[Stored data]
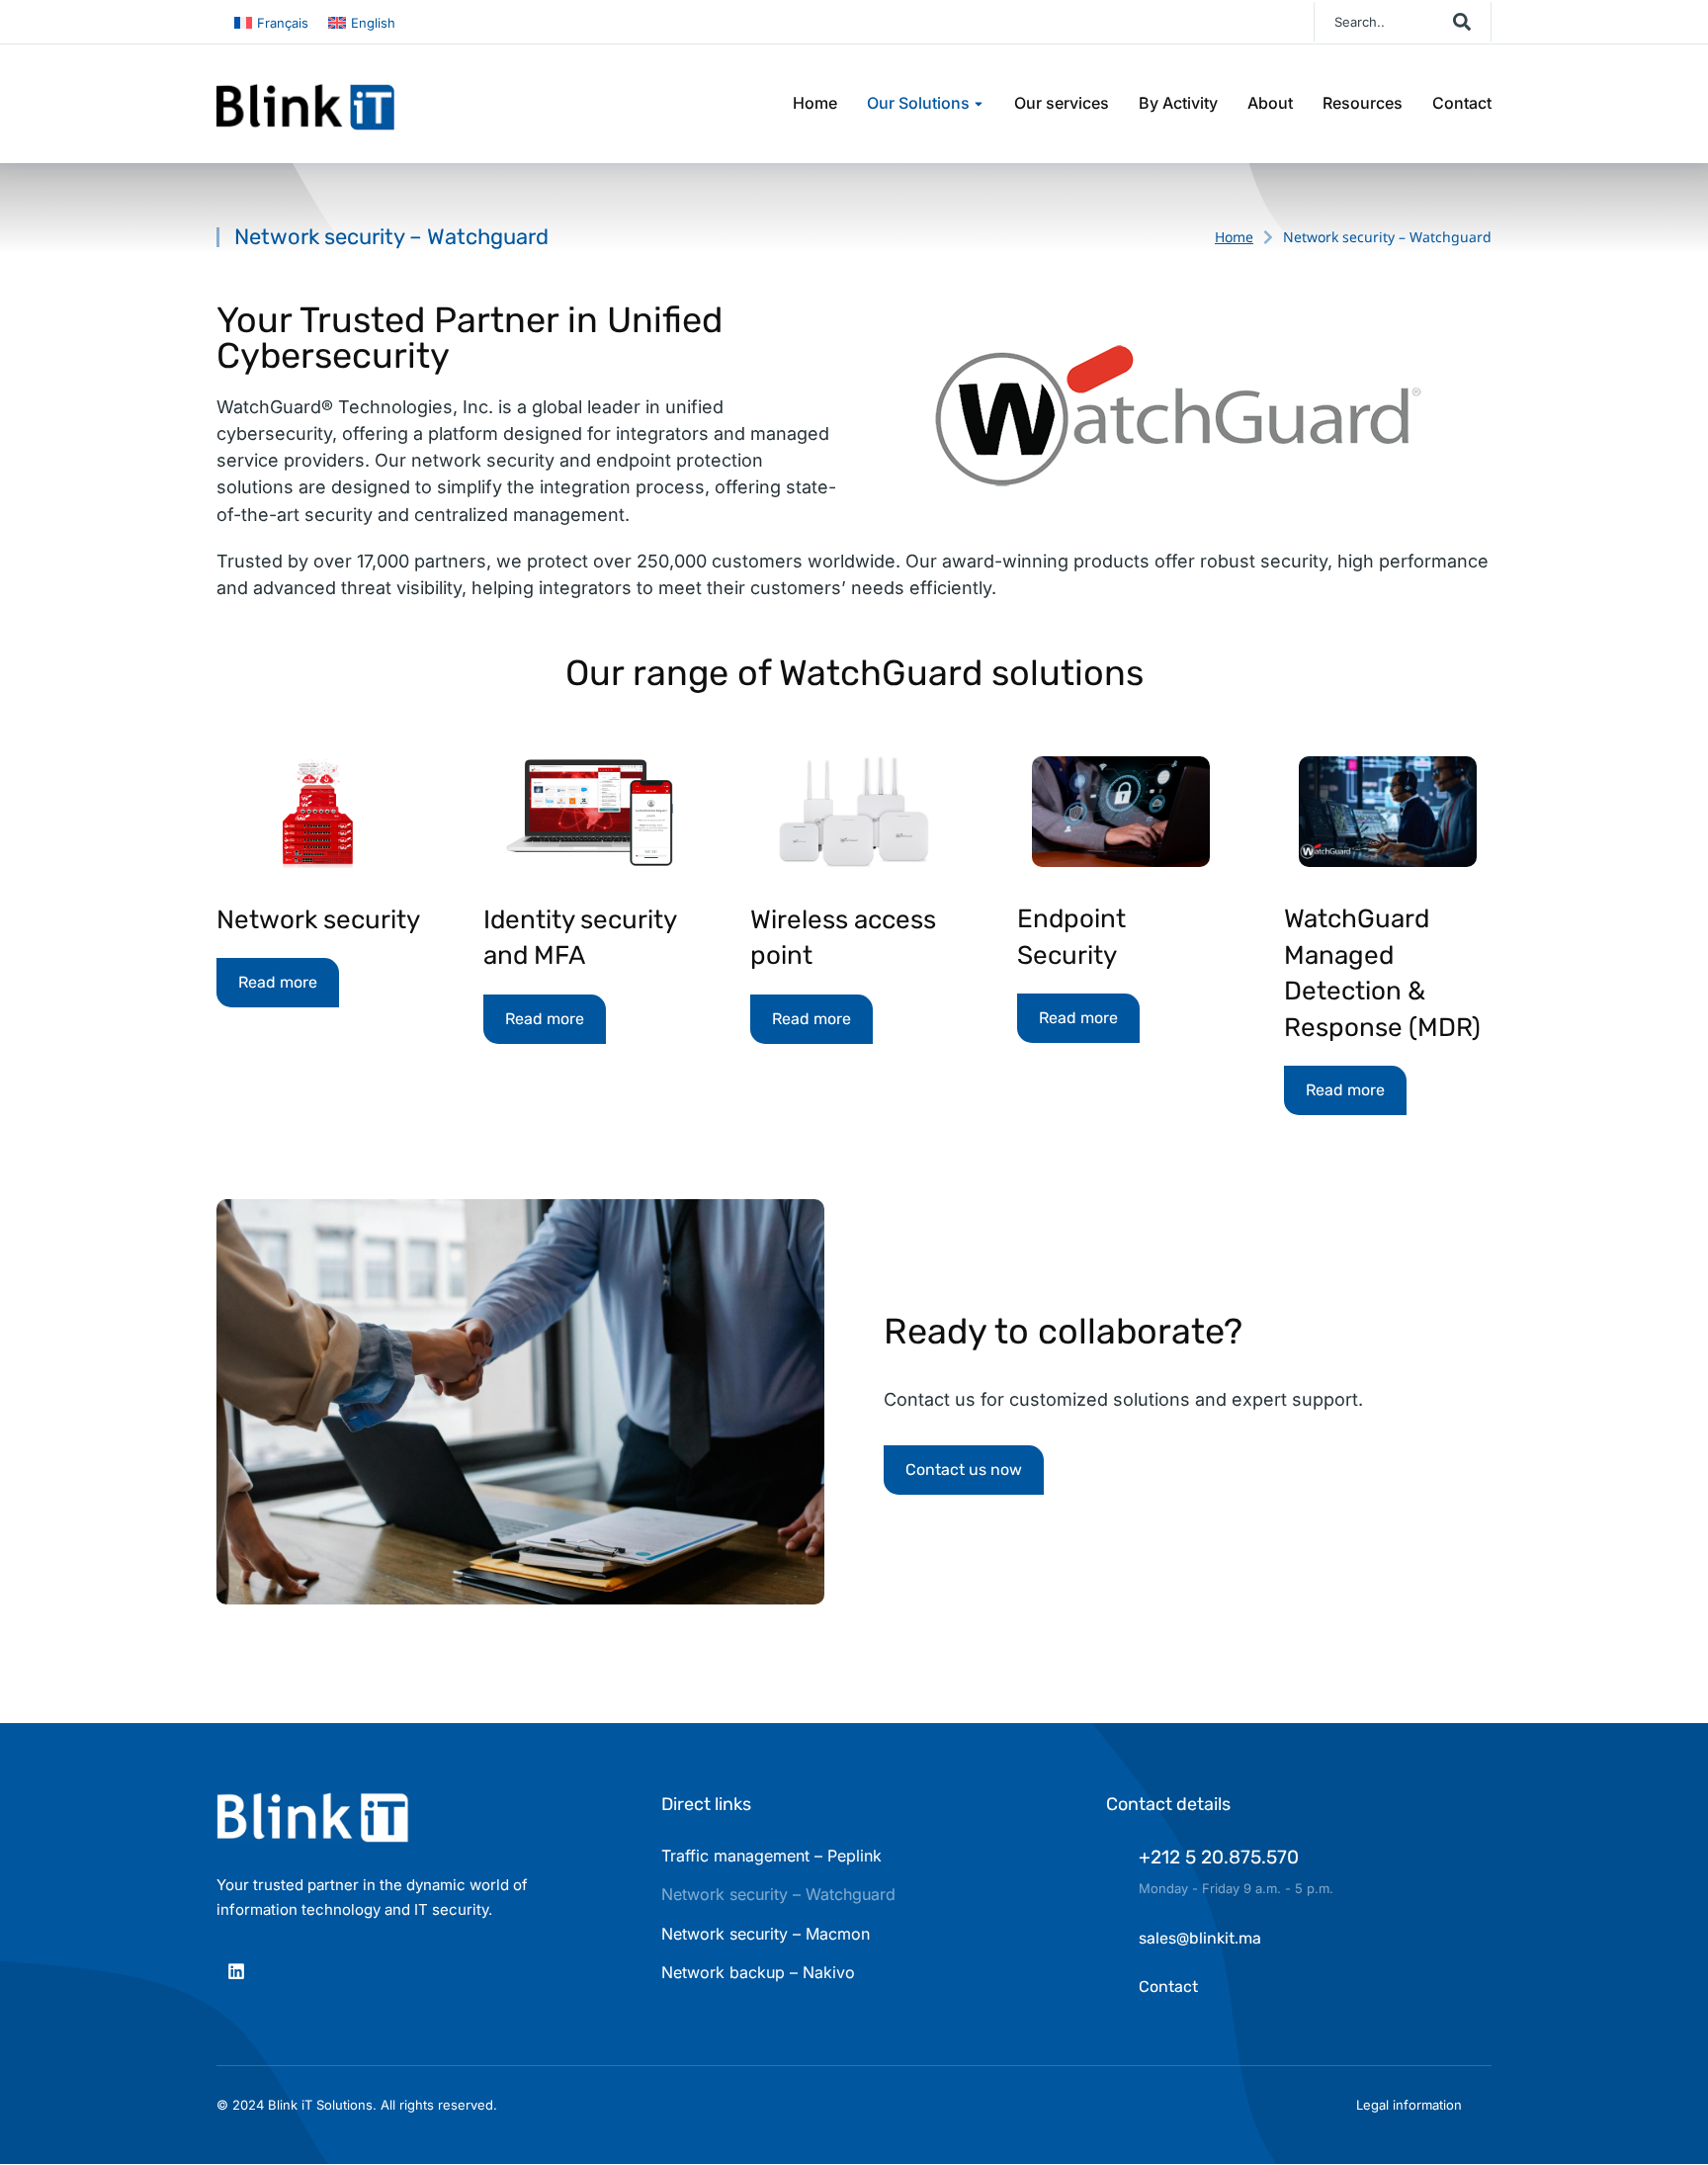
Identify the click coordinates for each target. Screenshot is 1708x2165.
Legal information (1409, 2105)
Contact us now (963, 1469)
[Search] (1462, 22)
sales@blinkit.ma (1200, 1938)
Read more (277, 982)
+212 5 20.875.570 (1219, 1857)
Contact (1168, 1986)
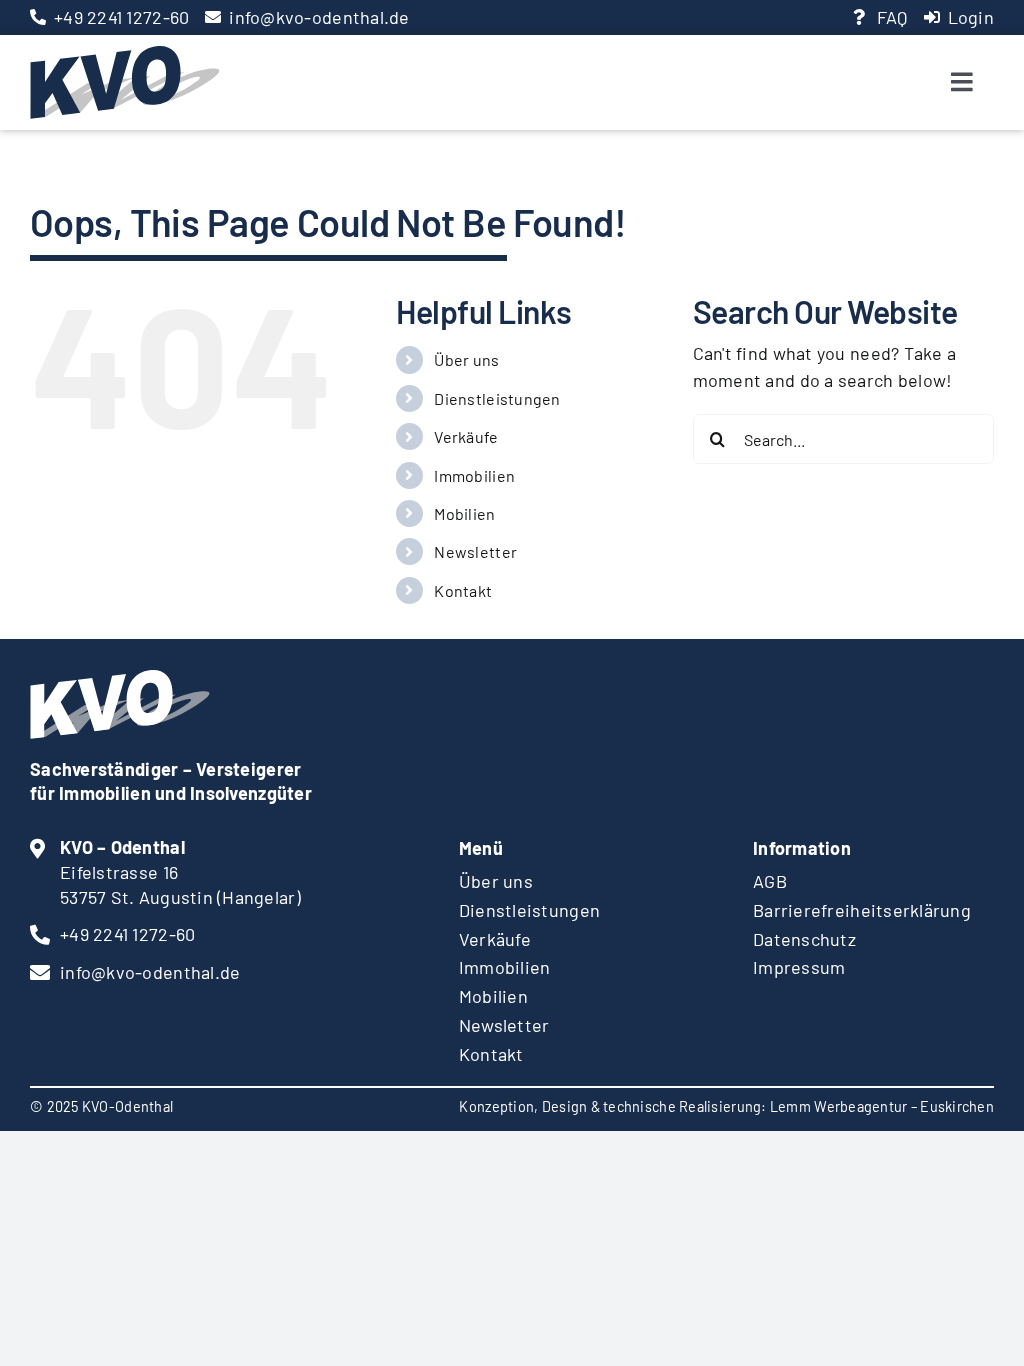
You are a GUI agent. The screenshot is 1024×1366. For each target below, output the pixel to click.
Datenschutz (804, 939)
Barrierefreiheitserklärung (862, 910)
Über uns (466, 359)
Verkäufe (466, 436)
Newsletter (475, 551)
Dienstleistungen (497, 398)
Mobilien (464, 513)
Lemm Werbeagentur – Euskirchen (882, 1106)
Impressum (799, 967)
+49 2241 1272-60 (121, 17)
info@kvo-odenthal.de (319, 17)
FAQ (892, 17)
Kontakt (463, 590)
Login (971, 17)
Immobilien (474, 475)
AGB (770, 881)
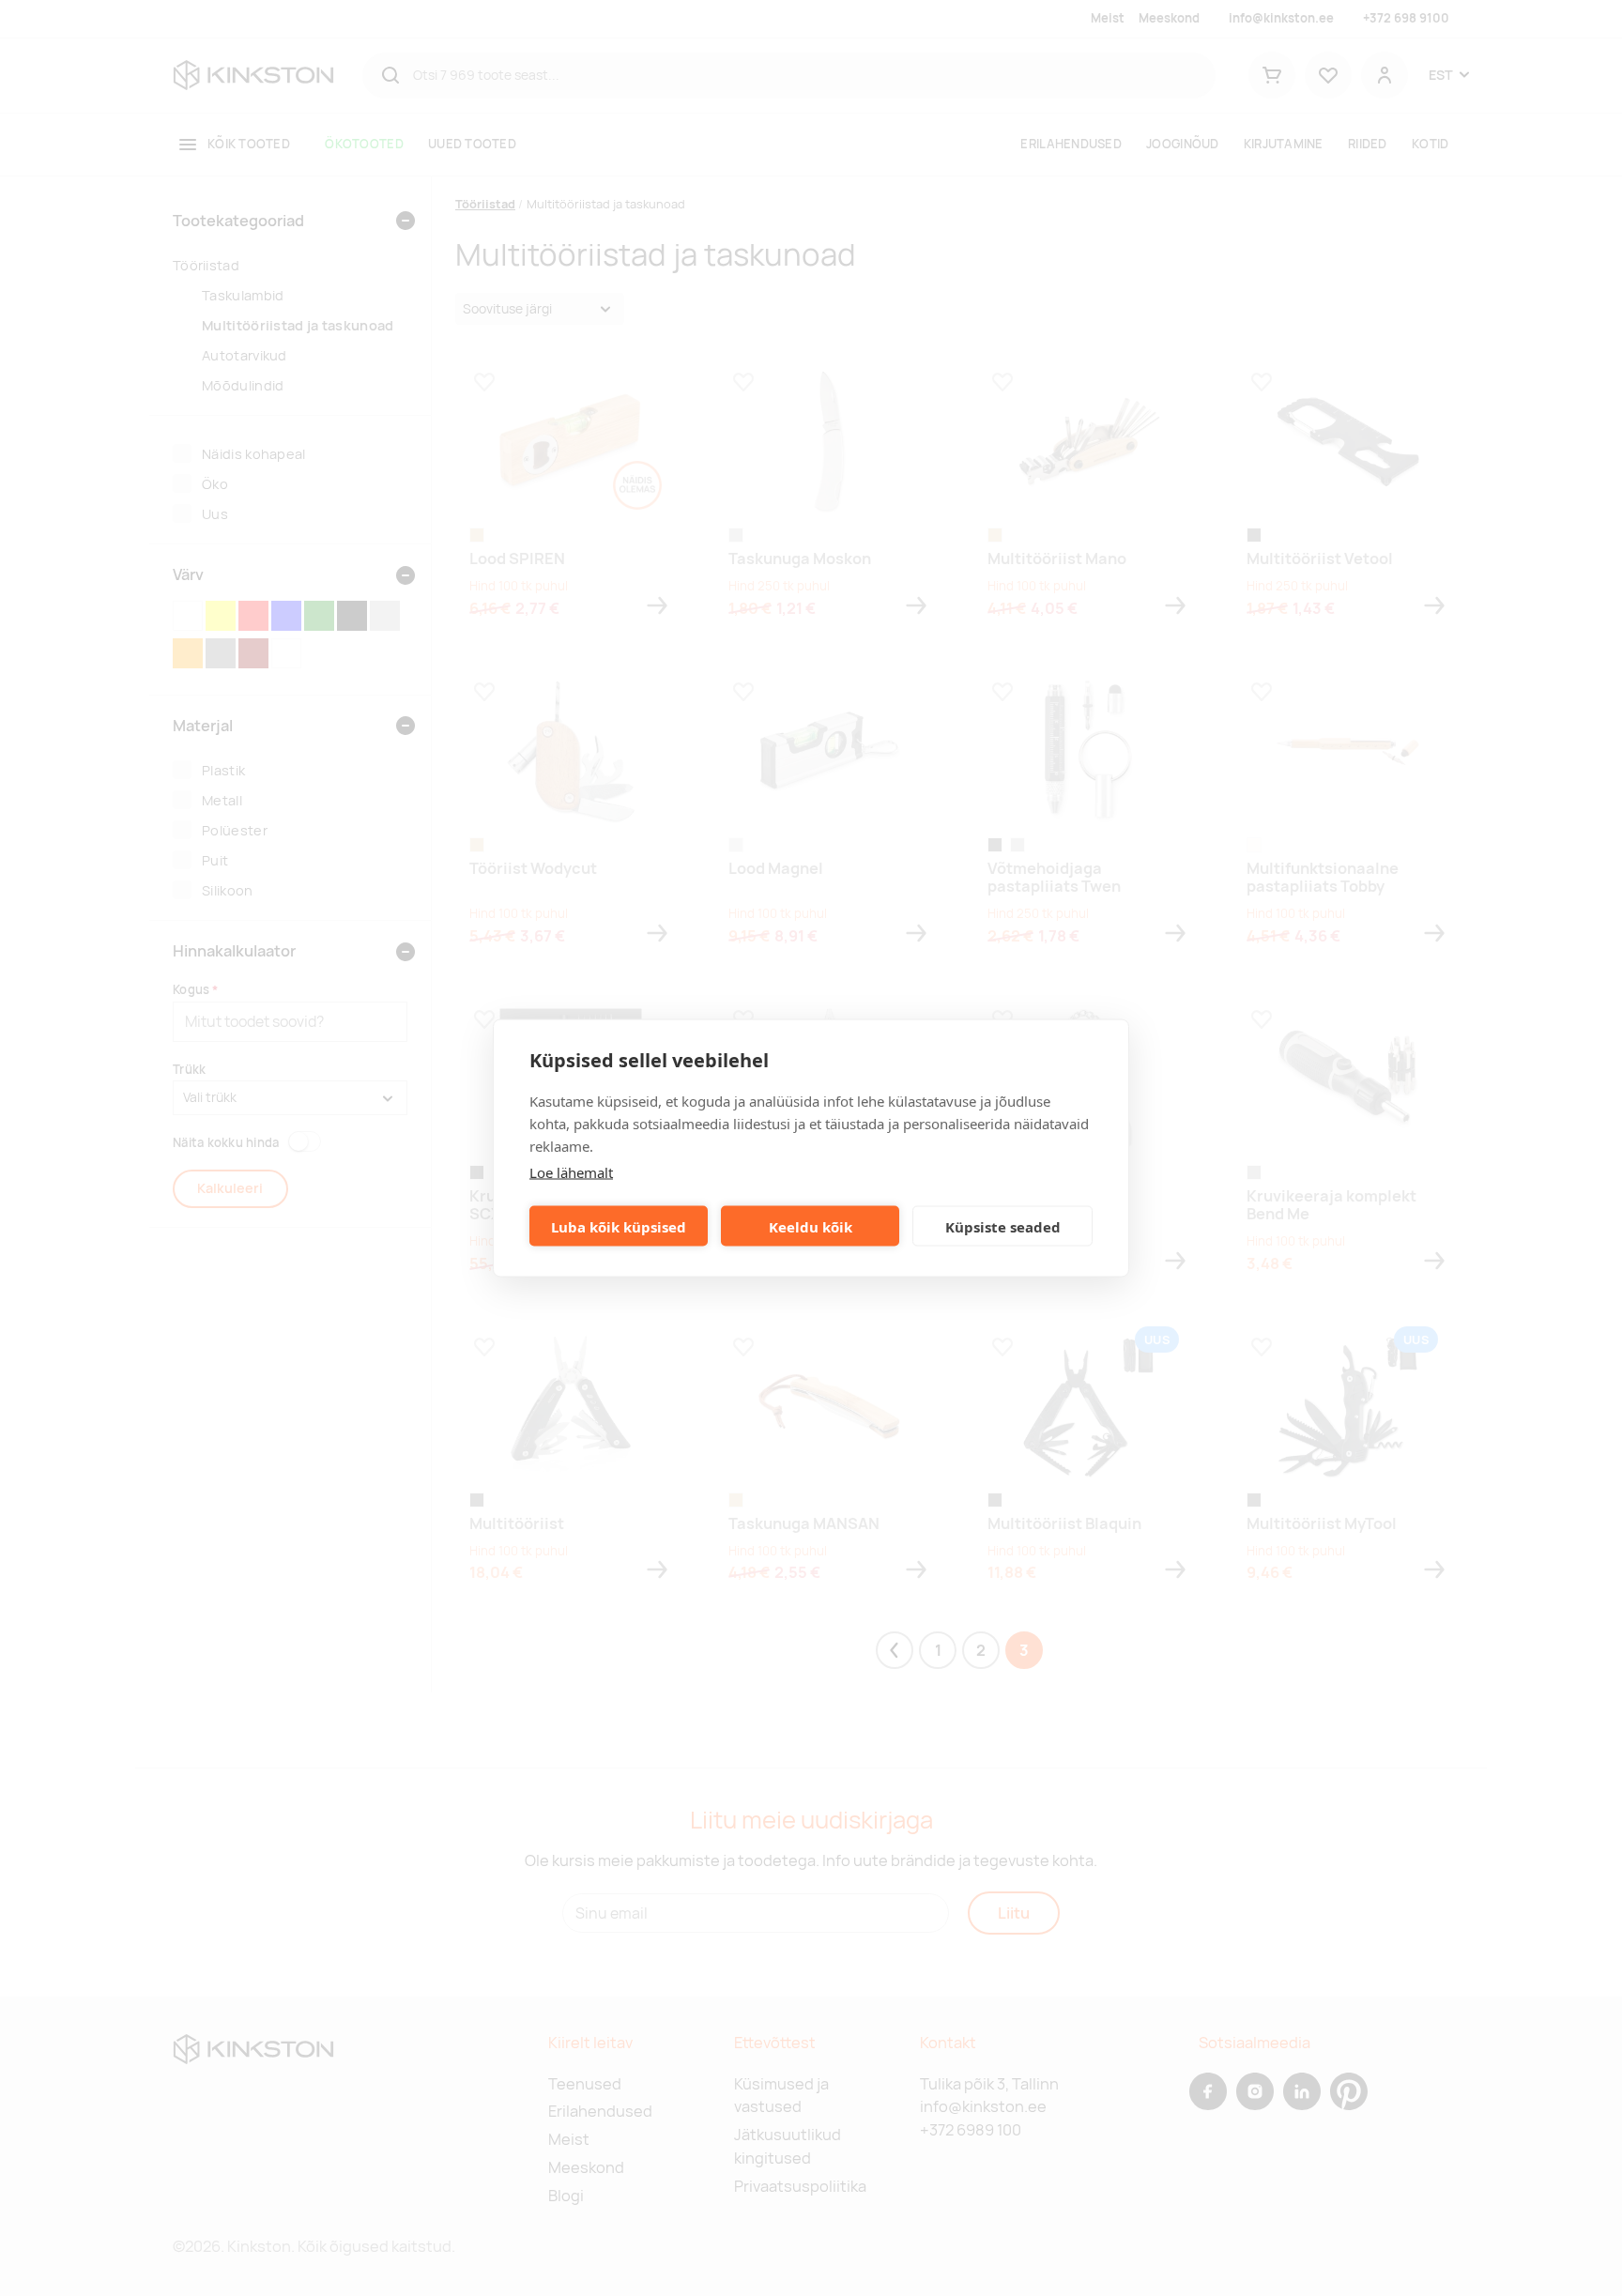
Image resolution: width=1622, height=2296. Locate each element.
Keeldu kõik (810, 1226)
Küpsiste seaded (1003, 1226)
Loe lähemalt (571, 1172)
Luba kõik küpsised (618, 1226)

▸ **TASK GOAL**
What you return must match the data above exactly, with no images included.

▸ **YOUR RESPONSE**
Identify the click coordinates for each target. Screenshot is 1708x2165.
Legal information (1409, 2105)
Contact us now (963, 1469)
[Search] (1462, 22)
sales@blinkit.ma (1200, 1938)
Read more (277, 982)
+212 5 20.875.570 (1219, 1857)
Contact (1168, 1986)
You are a GUI agent. The screenshot is 1024×1366. For each target below, output the pixel to click.
Datenschutz (804, 939)
Barrierefreiheitserklärung (862, 910)
Über uns (466, 359)
Verkäufe (466, 436)
Newsletter (475, 551)
Dienstleistungen (497, 398)
Mobilien (464, 513)
Lemm Werbeagentur – Euskirchen (882, 1106)
Impressum (799, 967)
+49 2241 1272-60 (121, 17)
info@kvo-odenthal.de (319, 17)
FAQ (892, 17)
Kontakt (463, 590)
Login (971, 17)
Immobilien (474, 475)
AGB (770, 881)
Image resolution: width=1622, height=2296. Locate each element.
Keeldu kõik (810, 1226)
Küpsiste seaded (1003, 1226)
Loe lähemalt (571, 1172)
Luba kõik küpsised (618, 1226)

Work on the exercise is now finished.